Related news | Lakshmi Vilas Bank’s collapse highlights lack of RBI supervision

NBFCs have played a vital role, lending primarily to the infrastructure, real estate and auto industry. However, the cascading crisis that started with the fiasco at IL&FS revealed that their collapse could expose the entire financial system to grave danger. The NBFC crisis in 2018, for instance, engulfed not only these companies, but soon enveloped credit rating agencies (which were again shown to have been negligent in their practices), mutual funds and the audit firms that had turned a blind eye to sharp practices in the industry.

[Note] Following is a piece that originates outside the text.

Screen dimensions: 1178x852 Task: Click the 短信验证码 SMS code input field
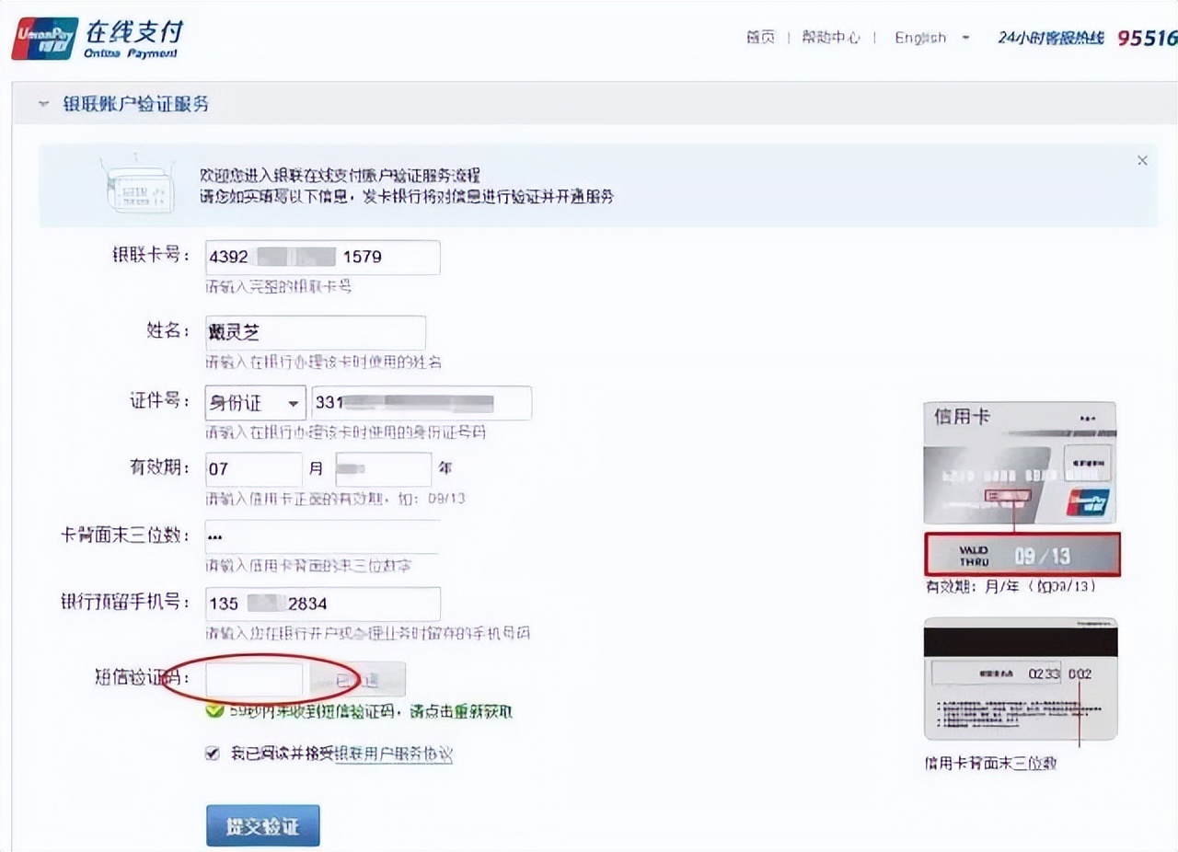click(x=255, y=679)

There are good reasons why NBFCs, especially the larger ones, would like to turn into banks. One major attraction is the low interest rates on bank deposits, which are in fact currently at a historic low. Unlike banks, NBFCs access to liquidity is at much higher rates of interest, which automatically translate into lower margins in a competitive market. Although it is true the bar for regulation is much higher for banks, which also impose costs on operations, the advantage of scale that a pure banking operation offers is attractive to many of these prospective entrants.

But from a regulatory perspective, the arrival of the new entrants could add to the supervisory burden on the RBI. This is especially significant because there has been criticism that the RBI has been found wanting in quickly checking malpractices and violations of regulations in the banking sector. Critics point to the string of banking frauds and wrongdoing in banks to assert their case. They point out that both the RBI as well as the finance ministry have been negligent in playing their oversight role as. The Finance Ministry — acting through its nominees in bank boards — has proved inept at providing corrective action and the central bank has been found wanting in its key task, that of supervision of banks’ performance. To add more banks, especially those that arise from a suspect pedigree — indicated by the NBFC crisis that is yet to blow over fully — would swell the task of the RBI, they aver.

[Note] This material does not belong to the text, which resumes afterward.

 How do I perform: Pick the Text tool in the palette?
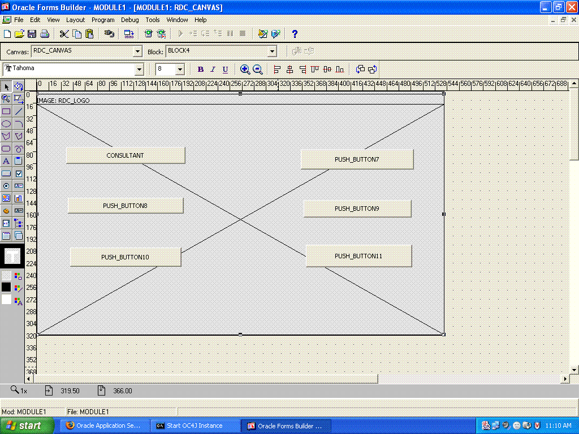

In fact, although S&P (Standard & Poor’s) Global Ratings said it expected the move to further financial stability, it pointed out that it is “sceptical” of allowing corporate ownership in banks. It explained its apprehension by referring to “India’s weak corporate governance record amid large corporate defaults over the past few years.”

The fact that most of the large Indian conglomerates — from the Tatas and Reliance to the Mahindras — also have an NBFC under their control poses additional systemic risks to the stability of the financial sector. Allowing a large industrial  corporation access to a captive bank would violate a basic premise of banking — maintaining an arms length distance between the owners of funds and their borrowers. The proposals mark a departure from this “conservative” stance in banking regulation. It remains to be seen whether the RBI accepts these proposals.

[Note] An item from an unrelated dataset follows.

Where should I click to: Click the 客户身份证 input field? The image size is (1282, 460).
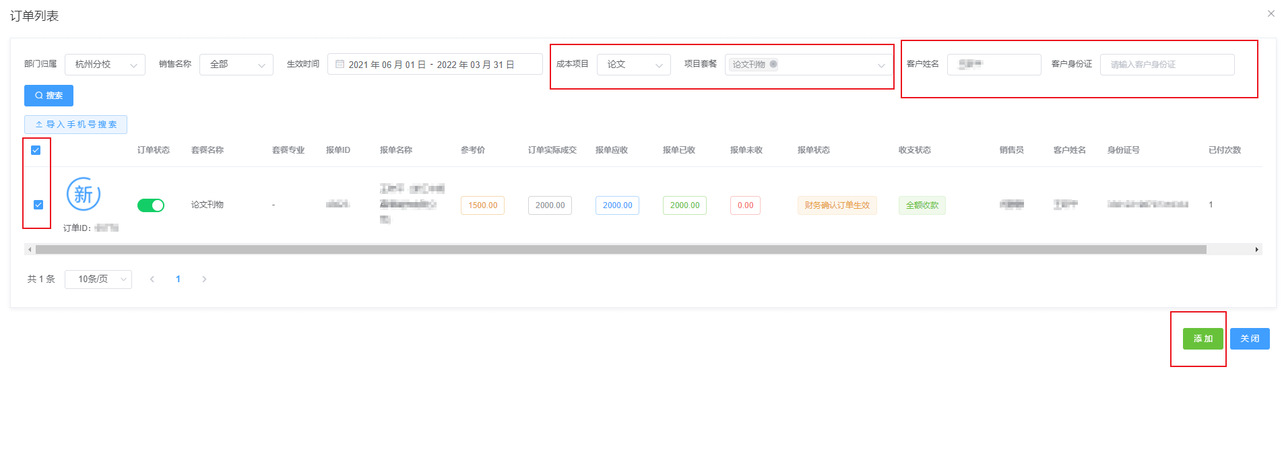click(1167, 65)
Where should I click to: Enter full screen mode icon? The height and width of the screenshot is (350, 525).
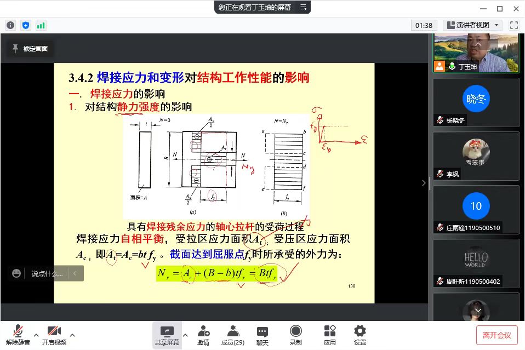click(x=513, y=25)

Rajan and Acharya pointed out that there are good reasons why the arms length formula is regarded as prudential all over the world. Industrial houses, which are periodically scouting for funds, would obviously turn to one that is available in-house as a captive source of finance. The two former central bank officials asked: “How can a bank make good loans when it is owned by the borrower?”

Moreover, Rajan and Acharya pointed out that the RBI in 2016 had prescribed caps on banks’ exposure to industrial groups, which “have been relaxed recently.” The duo also questioned the timing of the move. “Committees,” they pointed out, “are rarely set up out of the blue.” “Is there some dramatic change in perception that it is responding to?” they asked. They also pointed out that all the “experts” that the Group consulted, barring one, were of the view that large industrial houses and corporates ought not be allowed to promote banks. Yet the Group went right ahead and recommended exactly the opposite of what the “experts” had advised it!

The bonhomie that has been characteristic of relations between the RBI and the finance ministry in since the departure of the previous Governor, Urjit Patel, also indicate that much would also depend on how North Block views the significant change of course proposed.